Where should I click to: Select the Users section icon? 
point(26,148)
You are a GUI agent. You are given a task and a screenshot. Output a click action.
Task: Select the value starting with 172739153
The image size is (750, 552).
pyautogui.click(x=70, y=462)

—————

What you need to do =>
Copy out every line in the rows above that contains the word "Select". Count only matches in the same case.

Response =>
Where should I click to: Select the Users section icon? 
Task: Select the value starting with 172739153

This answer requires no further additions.